El brasileño Pedro Piquet, del equipo Trident, fue el más rápido con un tiempo de 1:33.255, seguido por el estonio Jüri Vips y el ruso Robert Shwartzman. El piloto del programa Red Bull marcó un mejor crono de 1:33.264, mientras que el de Prema fijó la marca en 1:33.510. Niko Kari y Jake Hughes completaron el Top 5 de esta primera sesión de entrenamientos de la historia del campeonato.

Mick Schumacher en su coche, hablando con sus ingenieros. © Pablo López Castillo (elacelerador.com)

Hacia la una del mediodía llegaba el turno de la Fórmula 2, cuyos responsables anunciaron en el día de ayer que a partir de 2020, usarían neumáticos de 18 pulgadas, preparando el cambio que hará la Fórmula 1 en ese aspecto un año después. Los pilotos salían raudos al asfalto para preparar su tercer fin de semana de carreras del año. Nicholas Latifi llega líder del campeonato con 62 puntos, 19 más que su más inmediato perseguidor, Jack Aitken. Tras dos citas disputadas, en Bahrein y Azerbaiyán, las victorias se reparten entre Nicholas Latifi (con dos), Luca Ghiotto y Jack Aitken.

El piloto más rápido de esta sesión de entrenamientos libres fue Luca Ghiotto, integrante del equipo UNI-Virtuosi Racing, que paró el cronómetro en 1:29.462. El primer clasificado de la tabla del campeonato de pilotos, Nicholas Latifi, terminó en segunda posición, con un 1:29.866. Por detrás, el tailandés Sean Gelael, que marcó un 1:29.955. El piloto chino Guanyu Zhou terminó en la cuarta posición, con Sérgio Sette Câmara cerrando el grupo de los cinco más rápidos.

El coche de Louis Delétraz empujado por los mecánicos de Carlin. © Pablo López Castillo (elacelerador.com)

Tras el parón de mediodía y la segunda sesión de entrenamientos libres de Fórmula 1, dio comienzo la sesión de calificación de Fórmula 2, para decidir las posiciones de salida de la primera carrera, que se disputará mañana. La sesión se desarrolló sin incidentes destacables, salvo un pequeño desencuentro entre Nyck de Vries y Sean Gelael en la curva 3, cuando ambos iban en vuelta rápida. Luca Ghiotto se hizo con la Pole Position tras marcar el mejor crono en una vuelta para enmarcar, al final de la sesión, cuando todo parecía decidido. Su tiempo fue de 1:28.031, con récord del segundo sector.

Nicholas Latifi consiguió el segundo mejor registro y acompañará al italiano en la primera fila de la parrilla de salida. Justo tras ellos, un espectacular Guanyu Zhou logró el tercer registro más rápido.

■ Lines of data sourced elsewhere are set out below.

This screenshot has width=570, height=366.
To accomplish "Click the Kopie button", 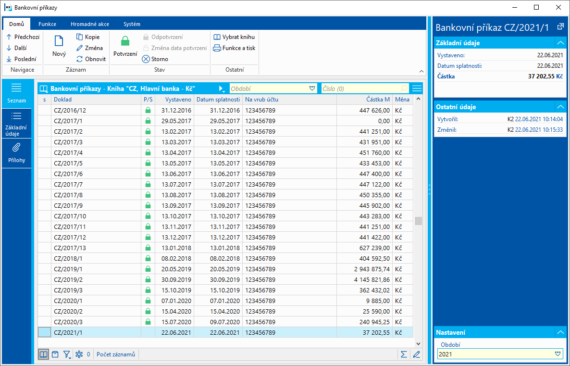I will (87, 37).
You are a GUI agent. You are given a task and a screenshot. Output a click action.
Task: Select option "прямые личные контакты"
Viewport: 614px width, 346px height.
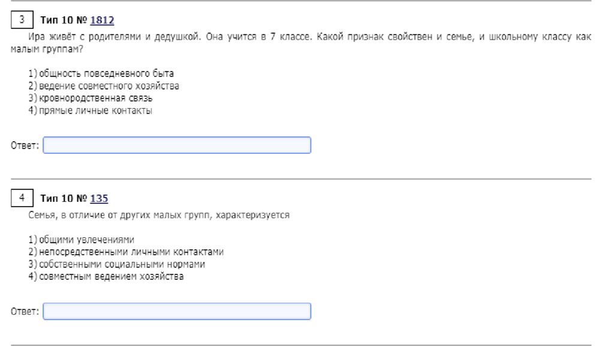coord(90,111)
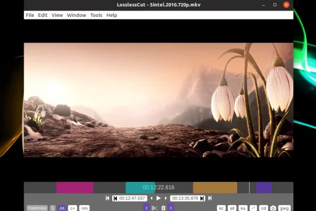Screen dimensions: 316x211
Task: Delete segment with trash icon
Action: point(163,208)
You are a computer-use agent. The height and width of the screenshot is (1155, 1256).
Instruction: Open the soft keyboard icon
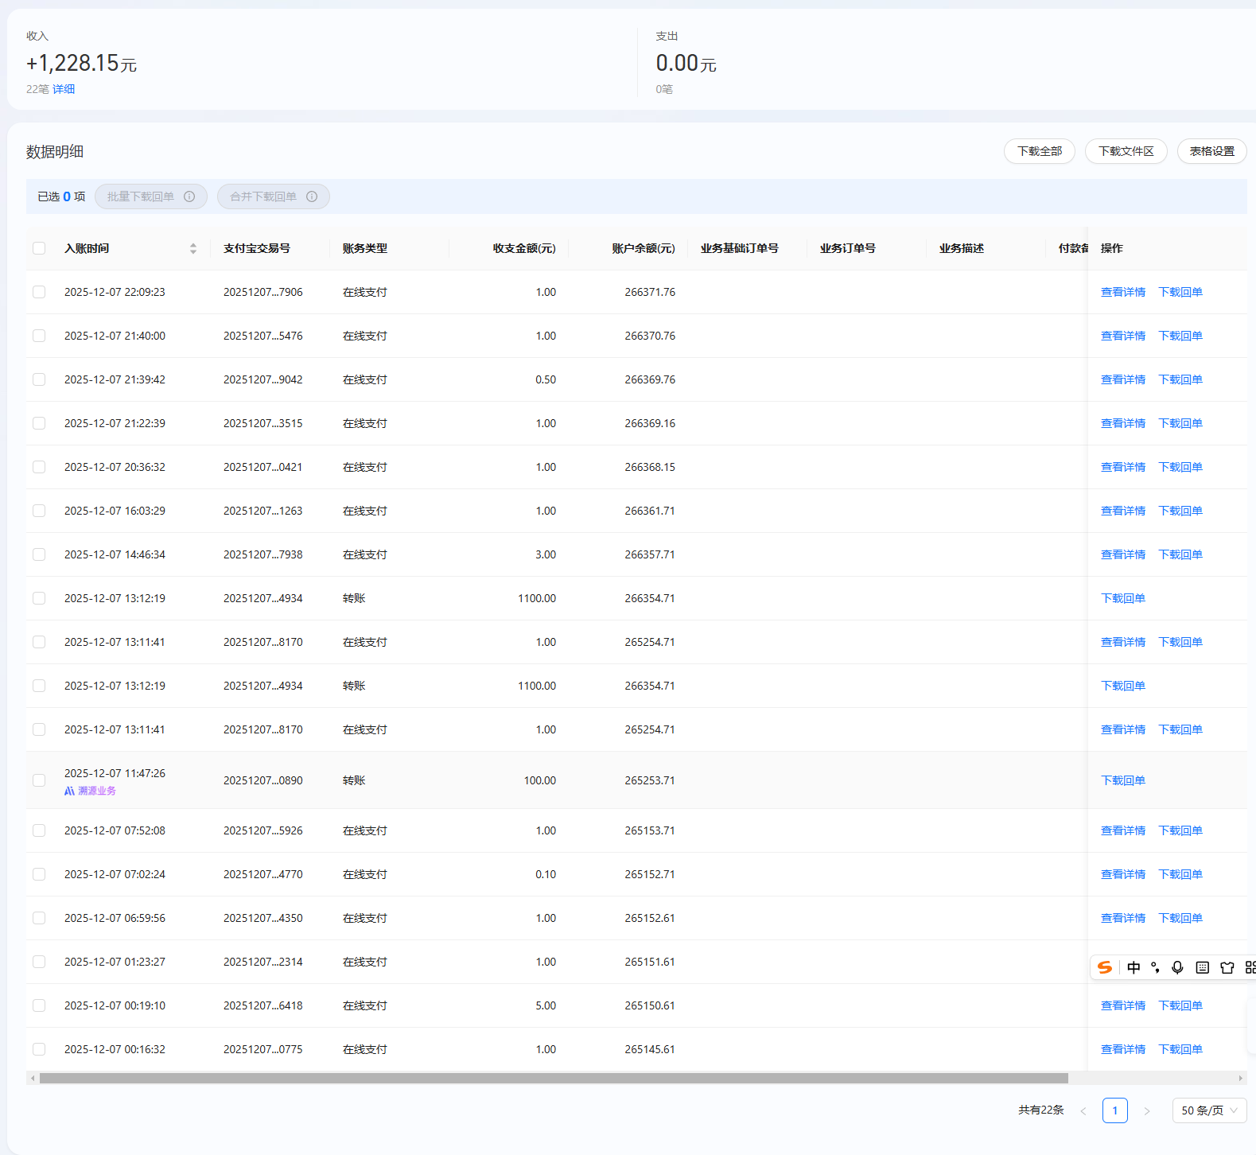[1203, 967]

Jack Aitken, líder de la tabla de tiempos durante buena parte de la sesión, terminó quinto, justo por detrás de Nyck de Vries. El resto del Top 10 lo completaron Callum Illot, Sérgio Sette Câmara, Ralph Boschung, Dorian Boccolacci y Mick Schumacher.

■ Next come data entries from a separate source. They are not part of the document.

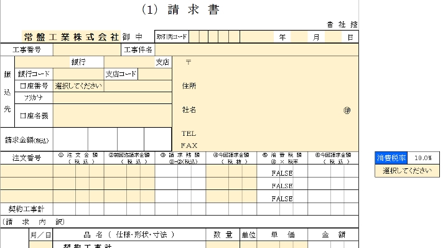Click the first 取引先コード digit box

click(194, 37)
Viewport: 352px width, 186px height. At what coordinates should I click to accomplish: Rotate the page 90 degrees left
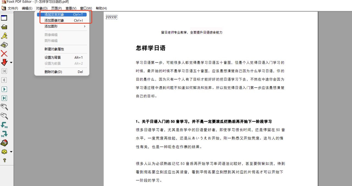click(4, 125)
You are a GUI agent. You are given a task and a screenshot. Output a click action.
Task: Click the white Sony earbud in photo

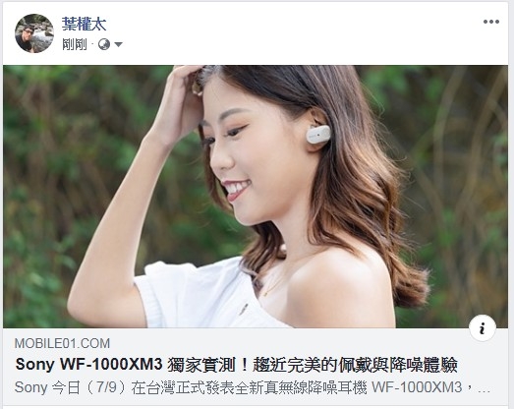(318, 134)
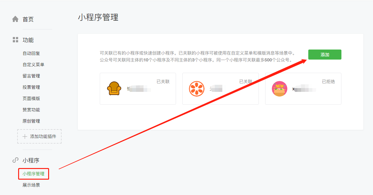Click the orange slice mini program icon
The height and width of the screenshot is (195, 373).
click(x=197, y=89)
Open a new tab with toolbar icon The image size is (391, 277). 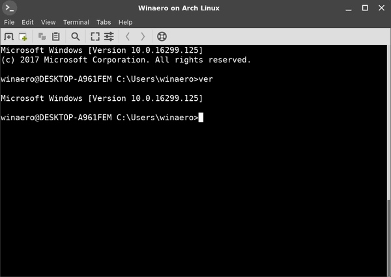[x=9, y=36]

El hombre de la Pole Position en Fórmula 2, Luca Ghiotto. © Pablo López Castillo (elacelerador.com)

Posteriormente, y ya con el sol despidiéndose poco a poco, fue el momento de asistir a la primera sesión de calificación de esta nueva Fórmula 3, con treinta pilotos, peleando por la Pole Position. Esta fue para Robert Shwartzman con un tiempo de 1:31.975, tras arrebatársela a Christian Lundgaard en los últimos instantes. Ambos saldrán en primera fila. El tercer puesto lo firmó Marcus Armstrong, que compartirá fila con su compañero Jehan Daruvala, con lo cual, los tres pilotos de Prema saldrán entre los cuatro primeros.

Por detrás, Logan Sargeant y Simo Laaksonen saldrán en quinta y sexta posición, por delante de David Beckmann, Max Fewtrell, Alex Peroni y Yuki Tsunoda. Algunos nombres reconocidos saldrán por detrás. Es el caso de Jüri Vips (11º), Niko Kari (12º), Pedro Piquet (13º), Richard Verschoor (15º), Bent Viscaal (16º) o Liam Lawson (19º). El único incidente destacable fue la parada de Alessio Deledda en la primera curva al inicio de la sesión. El piloto italiano de Campos Racing no pudo continuar y no completó la sesión.

Robert Shwartzman, autor de la primera Pole Position en la historia de la nueva Fórmula 3. © Pablo López Castillo (elacelerador.com)

Mañana será el momento de ver las dos primeras carreras de estas categorías soporte de la Fórmula 1. Por un lado, la carrera inaugural del nuevo campeonato de Fórmula 3 a las diez y cuarto de la mañana, que decidirá al primera líder de la historia del certamen. Y después, por la tarde, concretamente a las cinco menos veinte minutos, dará comienzo la quinta carrera del campeonato de Fórmula 2, en la que el piloto canadiense Nicholas Latifi buscará sujetar el liderato del campeonato.